Thread: Range phrase operator in tsquery
Hello hackers, Nowadays, phrase operator in Postgres FTS supports only exact match of the distance between two words. It is sufficient for a search of simple/exact phrases, but in some cases exact distance is unknown and we want to words be close enough. E.g. it may help to search phrases with additional words in the middle of the phrase ("long, narrow, plastic brush" vs "long brush") Proposed patch adds ability to use ranges in phrase operator for mentioned cases. Few examples: 'term1 <4,10> term2'::tsquery -- Distance between term1 and term2 is -- at least 4 and no greater than 10 'term1 <,10> term2'::tsquery -- Distance between term1 and term2 is -- no greater than 10 'term1 <4,> term2'::tsquery -- Distance between term1 and term2 is -- at least 4 In addition, negative distance is supported and means reverse order of the words. For example: 'term1 <4,10> term2'::tsquery = 'term2 <-10,-4> term1'::tsquery 'term1 <,10> term2'::tsquery = 'term2 <-10,> term1'::tsquery 'term1 <4,> term2'::tsquery = 'term2 <,-4> term1'::tsquery Negative distance support introduced to use it for AROUND operator mentioned in websearch_to_tsquery[1]. In web search query language AROUND(N) does a search for words within given distance N in both forward and backward direction and it can be represented as <-N,N> range phrase operator. [1] https://www.postgresql.org/message-id/flat/fe931111ff7e9ad79196486ada79e268@postgrespro.ru -- Aleksandr Parfenov Postgres Professional: http://www.postgrespro.com Russian Postgres Company
Attachment
Hello hackers, Updated version of the patch in the attachment. -- Aleksandr Parfenov Postgres Professional: http://www.postgrespro.com Russian Postgres Company
Attachment
> On Fri, 27 Apr 2018 at 13:03, Aleksandr Parfenov <a.parfenov@postgrespro.ru> wrote: > > Nowadays, phrase operator in Postgres FTS supports only exact match of > the distance between two words.
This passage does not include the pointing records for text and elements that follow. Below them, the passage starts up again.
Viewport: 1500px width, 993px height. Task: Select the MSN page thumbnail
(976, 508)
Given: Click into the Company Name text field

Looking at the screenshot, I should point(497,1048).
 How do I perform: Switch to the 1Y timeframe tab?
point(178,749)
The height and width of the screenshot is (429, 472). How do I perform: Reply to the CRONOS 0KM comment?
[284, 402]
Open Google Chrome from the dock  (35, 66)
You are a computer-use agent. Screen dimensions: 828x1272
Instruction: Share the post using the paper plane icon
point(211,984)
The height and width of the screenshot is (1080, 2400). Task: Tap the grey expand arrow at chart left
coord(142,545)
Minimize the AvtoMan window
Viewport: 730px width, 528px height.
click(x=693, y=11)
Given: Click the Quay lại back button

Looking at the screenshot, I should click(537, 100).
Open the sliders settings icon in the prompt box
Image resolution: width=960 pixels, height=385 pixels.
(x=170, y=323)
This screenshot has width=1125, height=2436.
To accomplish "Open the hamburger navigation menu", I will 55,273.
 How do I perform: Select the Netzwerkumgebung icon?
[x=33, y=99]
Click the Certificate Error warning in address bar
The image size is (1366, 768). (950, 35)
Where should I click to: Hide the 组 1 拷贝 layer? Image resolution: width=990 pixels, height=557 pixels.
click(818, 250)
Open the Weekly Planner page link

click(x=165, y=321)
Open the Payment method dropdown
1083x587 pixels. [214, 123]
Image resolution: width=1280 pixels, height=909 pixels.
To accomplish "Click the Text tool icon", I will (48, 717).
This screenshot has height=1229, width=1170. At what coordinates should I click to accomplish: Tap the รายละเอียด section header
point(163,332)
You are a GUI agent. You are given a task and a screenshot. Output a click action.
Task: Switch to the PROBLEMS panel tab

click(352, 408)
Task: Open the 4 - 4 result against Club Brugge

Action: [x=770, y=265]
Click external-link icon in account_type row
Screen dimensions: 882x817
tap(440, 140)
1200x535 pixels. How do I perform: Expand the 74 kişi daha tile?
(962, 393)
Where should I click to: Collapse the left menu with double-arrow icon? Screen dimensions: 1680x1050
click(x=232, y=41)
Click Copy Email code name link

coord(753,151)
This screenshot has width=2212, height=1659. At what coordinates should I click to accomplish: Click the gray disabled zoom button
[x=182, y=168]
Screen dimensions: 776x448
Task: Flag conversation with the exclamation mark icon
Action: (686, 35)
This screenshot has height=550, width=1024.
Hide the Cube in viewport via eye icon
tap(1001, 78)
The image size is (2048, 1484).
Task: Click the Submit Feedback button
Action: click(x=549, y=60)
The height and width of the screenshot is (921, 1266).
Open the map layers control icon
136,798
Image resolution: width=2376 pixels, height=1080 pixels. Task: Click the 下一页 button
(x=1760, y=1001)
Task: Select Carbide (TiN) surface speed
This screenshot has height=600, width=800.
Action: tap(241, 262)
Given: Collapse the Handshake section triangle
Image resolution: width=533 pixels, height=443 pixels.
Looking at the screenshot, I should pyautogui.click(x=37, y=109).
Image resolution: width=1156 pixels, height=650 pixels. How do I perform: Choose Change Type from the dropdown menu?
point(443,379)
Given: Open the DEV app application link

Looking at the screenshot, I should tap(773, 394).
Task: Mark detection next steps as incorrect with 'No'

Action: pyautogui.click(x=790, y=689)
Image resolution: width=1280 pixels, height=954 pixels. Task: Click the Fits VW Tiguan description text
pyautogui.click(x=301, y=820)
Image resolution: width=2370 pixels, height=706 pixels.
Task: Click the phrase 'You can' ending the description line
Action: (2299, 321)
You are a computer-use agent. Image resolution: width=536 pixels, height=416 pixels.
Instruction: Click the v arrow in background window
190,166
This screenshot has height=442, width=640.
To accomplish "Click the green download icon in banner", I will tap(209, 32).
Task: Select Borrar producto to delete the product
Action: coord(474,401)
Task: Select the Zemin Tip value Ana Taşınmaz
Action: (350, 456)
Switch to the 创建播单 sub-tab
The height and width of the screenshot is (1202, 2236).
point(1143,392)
It is sufficient for a search of > simple/exact phrases, but in some cases exact distance is unknown and we > want to words be close enough. E.g. it may help to search phrases with > additional words in the middle of the phrase Hi, Thank you for the patch, it looks like a nice feature. Few questions: + if (!distance_from_set) + { + distance_from = distance_to < 0 ? MINENTRYPOS : 0; + } + if (!distance_to_set) + { + distance_to = distance_from < 0 ? 0 : MAXENTRYPOS; + } Why use 0 here instead of MAXENTRYPOS/MINENTRYPOS ? It looks a bit strange: SELECT 'a <,-1000> b'::tsquery; tsquery ------------------------ 'a' <-16384,-1000> 'b' (1 row) SELECT 'a <,1000> b'::tsquery; tsquery ------------------ 'a' <0,1000> 'b' (1 row) Also I wonder why after introducing MINENTRYPOS the LIMITPOS wasn't changed? #define LIMITPOS(x) ( ( (x) >= MAXENTRYPOS ) ? (MAXENTRYPOS-1) : (x) )
> On Thu, Nov 15, 2018 at 11:15 PM Dmitry Dolgov <9erthalion6@gmail.com> wrote: > > > On Fri, 27 Apr 2018 at 13:03, Aleksandr Parfenov <a.parfenov@postgrespro.ru> wrote: > > > > Nowadays, phrase operator in Postgres FTS supports only exact match of > > the distance between two words. It is sufficient for a search of > > simple/exact phrases, but in some cases exact distance is unknown and we > > want to words be close enough. E.g. it may help to search phrases with > > additional words in the middle of the phrase > > Hi, > > Thank you for the patch, it looks like a nice feature. Few questions: > > + if (!distance_from_set) > + { > + distance_from = distance_to < 0 ? MINENTRYPOS : 0; > + } > + if (!distance_to_set) > + { > + distance_to = distance_from < 0 ? 0 : MAXENTRYPOS; > + } > > Why use 0 here instead of MAXENTRYPOS/MINENTRYPOS ? It looks a bit strange: > > SELECT 'a <,-1000> b'::tsquery; > tsquery > ------------------------ > 'a' <-16384,-1000> 'b' > (1 row) > > SELECT 'a <,1000> b'::tsquery; > tsquery > ------------------ > 'a' <0,1000> 'b' > (1 row) > > Also I wonder why after introducing MINENTRYPOS the LIMITPOS wasn't changed? > > #define LIMITPOS(x) ( ( (x) >= MAXENTRYPOS ) ? (MAXENTRYPOS-1) : (x) ) Due to lack of response I'm marking this as returned with feedback.